Problem requirements: Swap "computer-use agent" for "desktop automation agent" everywhere in the listing below, and reproduce the listing otherwise unchanged.

■ ■ ■ ■ ■

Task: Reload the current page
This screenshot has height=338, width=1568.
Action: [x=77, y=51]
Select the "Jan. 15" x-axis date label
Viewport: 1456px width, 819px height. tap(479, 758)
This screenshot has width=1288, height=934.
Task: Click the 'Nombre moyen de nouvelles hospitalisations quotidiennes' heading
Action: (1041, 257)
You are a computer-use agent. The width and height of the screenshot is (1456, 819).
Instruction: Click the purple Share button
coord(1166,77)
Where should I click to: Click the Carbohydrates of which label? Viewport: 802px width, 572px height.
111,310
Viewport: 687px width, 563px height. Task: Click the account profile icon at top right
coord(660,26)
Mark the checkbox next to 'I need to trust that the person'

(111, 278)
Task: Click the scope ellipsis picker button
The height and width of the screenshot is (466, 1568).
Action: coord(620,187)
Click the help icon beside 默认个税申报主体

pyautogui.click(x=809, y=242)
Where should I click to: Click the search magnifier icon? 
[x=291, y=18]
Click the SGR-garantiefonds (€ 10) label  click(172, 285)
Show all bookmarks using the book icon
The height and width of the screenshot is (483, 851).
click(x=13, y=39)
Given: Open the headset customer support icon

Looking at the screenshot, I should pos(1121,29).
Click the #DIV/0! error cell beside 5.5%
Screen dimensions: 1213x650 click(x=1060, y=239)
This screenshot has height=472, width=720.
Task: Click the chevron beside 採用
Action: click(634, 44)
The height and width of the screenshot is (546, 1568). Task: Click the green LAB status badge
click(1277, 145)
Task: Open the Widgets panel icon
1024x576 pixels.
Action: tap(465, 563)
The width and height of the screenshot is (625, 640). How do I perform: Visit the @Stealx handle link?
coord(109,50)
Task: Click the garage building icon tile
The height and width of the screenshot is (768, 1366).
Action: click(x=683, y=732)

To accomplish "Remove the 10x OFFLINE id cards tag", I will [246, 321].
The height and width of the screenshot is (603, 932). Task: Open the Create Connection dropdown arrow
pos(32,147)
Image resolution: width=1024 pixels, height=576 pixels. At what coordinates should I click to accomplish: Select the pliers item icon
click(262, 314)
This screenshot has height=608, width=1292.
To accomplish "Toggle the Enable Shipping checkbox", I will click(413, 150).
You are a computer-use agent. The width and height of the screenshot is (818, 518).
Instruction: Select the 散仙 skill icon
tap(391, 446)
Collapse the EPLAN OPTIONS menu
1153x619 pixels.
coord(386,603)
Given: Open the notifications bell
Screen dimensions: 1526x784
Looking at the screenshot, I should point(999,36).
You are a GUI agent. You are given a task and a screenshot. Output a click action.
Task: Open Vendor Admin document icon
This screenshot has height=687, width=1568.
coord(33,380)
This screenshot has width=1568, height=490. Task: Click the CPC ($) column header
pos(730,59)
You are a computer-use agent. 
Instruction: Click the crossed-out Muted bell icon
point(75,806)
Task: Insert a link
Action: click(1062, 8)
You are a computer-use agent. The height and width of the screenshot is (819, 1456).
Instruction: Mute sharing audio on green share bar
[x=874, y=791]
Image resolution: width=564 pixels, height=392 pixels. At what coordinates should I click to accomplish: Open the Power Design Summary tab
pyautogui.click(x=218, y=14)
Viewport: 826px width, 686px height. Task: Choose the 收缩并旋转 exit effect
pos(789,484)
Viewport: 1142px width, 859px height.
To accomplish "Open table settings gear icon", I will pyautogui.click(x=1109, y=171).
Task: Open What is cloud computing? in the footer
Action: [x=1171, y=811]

■ ■ ■ ■ ■

Answer for this exercise:
Task: Reload the current page
This screenshot has height=338, width=1568.
Action: [x=77, y=51]
Select the "Jan. 15" x-axis date label
Viewport: 1456px width, 819px height. tap(479, 758)
This screenshot has width=1288, height=934.
Task: Click the 'Nombre moyen de nouvelles hospitalisations quotidiennes' heading
Action: (1041, 257)
You are a desktop automation agent. The width and height of the screenshot is (1456, 819).
Instruction: Click the purple Share button
coord(1166,77)
Where should I click to: Click the Carbohydrates of which label? Viewport: 802px width, 572px height.
111,310
Viewport: 687px width, 563px height. Task: Click the account profile icon at top right
coord(660,26)
Mark the checkbox next to 'I need to trust that the person'

(111, 278)
Task: Click the scope ellipsis picker button
The height and width of the screenshot is (466, 1568).
Action: coord(620,187)
Click the help icon beside 默认个税申报主体

pyautogui.click(x=809, y=242)
Where should I click to: Click the search magnifier icon? 
[x=291, y=18]
Click the SGR-garantiefonds (€ 10) label  click(172, 285)
Show all bookmarks using the book icon
The height and width of the screenshot is (483, 851).
click(x=13, y=39)
Given: Open the headset customer support icon

Looking at the screenshot, I should pos(1121,29).
Click the #DIV/0! error cell beside 5.5%
Screen dimensions: 1213x650 click(x=1060, y=239)
This screenshot has height=472, width=720.
Task: Click the chevron beside 採用
Action: click(634, 44)
The height and width of the screenshot is (546, 1568). Task: Click the green LAB status badge
click(1277, 145)
Task: Open the Widgets panel icon
1024x576 pixels.
Action: tap(465, 563)
The width and height of the screenshot is (625, 640). How do I perform: Visit the @Stealx handle link?
coord(109,50)
Task: Click the garage building icon tile
The height and width of the screenshot is (768, 1366).
Action: click(x=683, y=732)

To accomplish "Remove the 10x OFFLINE id cards tag", I will [246, 321].
The height and width of the screenshot is (603, 932). Task: Open the Create Connection dropdown arrow
pos(32,147)
Image resolution: width=1024 pixels, height=576 pixels. At what coordinates should I click to accomplish: Select the pliers item icon
click(262, 314)
This screenshot has height=608, width=1292.
To accomplish "Toggle the Enable Shipping checkbox", I will click(413, 150).
You are a desktop automation agent. The width and height of the screenshot is (818, 518).
Instruction: Select the 散仙 skill icon
tap(391, 446)
Collapse the EPLAN OPTIONS menu
1153x619 pixels.
coord(386,603)
Given: Open the notifications bell
Screen dimensions: 1526x784
Looking at the screenshot, I should point(999,36).
You are a GUI agent. You are given a task and a screenshot. Output a click action.
Task: Open Vendor Admin document icon
This screenshot has height=687, width=1568.
coord(33,380)
This screenshot has width=1568, height=490. Task: Click the CPC ($) column header
pos(730,59)
You are a desktop automation agent. 
Instruction: Click the crossed-out Muted bell icon
point(75,806)
Task: Insert a link
Action: click(1062, 8)
You are a desktop automation agent. The height and width of the screenshot is (819, 1456).
Instruction: Mute sharing audio on green share bar
[x=874, y=791]
Image resolution: width=564 pixels, height=392 pixels. At what coordinates should I click to accomplish: Open the Power Design Summary tab
pyautogui.click(x=218, y=14)
Viewport: 826px width, 686px height. Task: Choose the 收缩并旋转 exit effect
pos(789,484)
Viewport: 1142px width, 859px height.
To accomplish "Open table settings gear icon", I will pyautogui.click(x=1109, y=171).
Task: Open What is cloud computing? in the footer
Action: [x=1171, y=811]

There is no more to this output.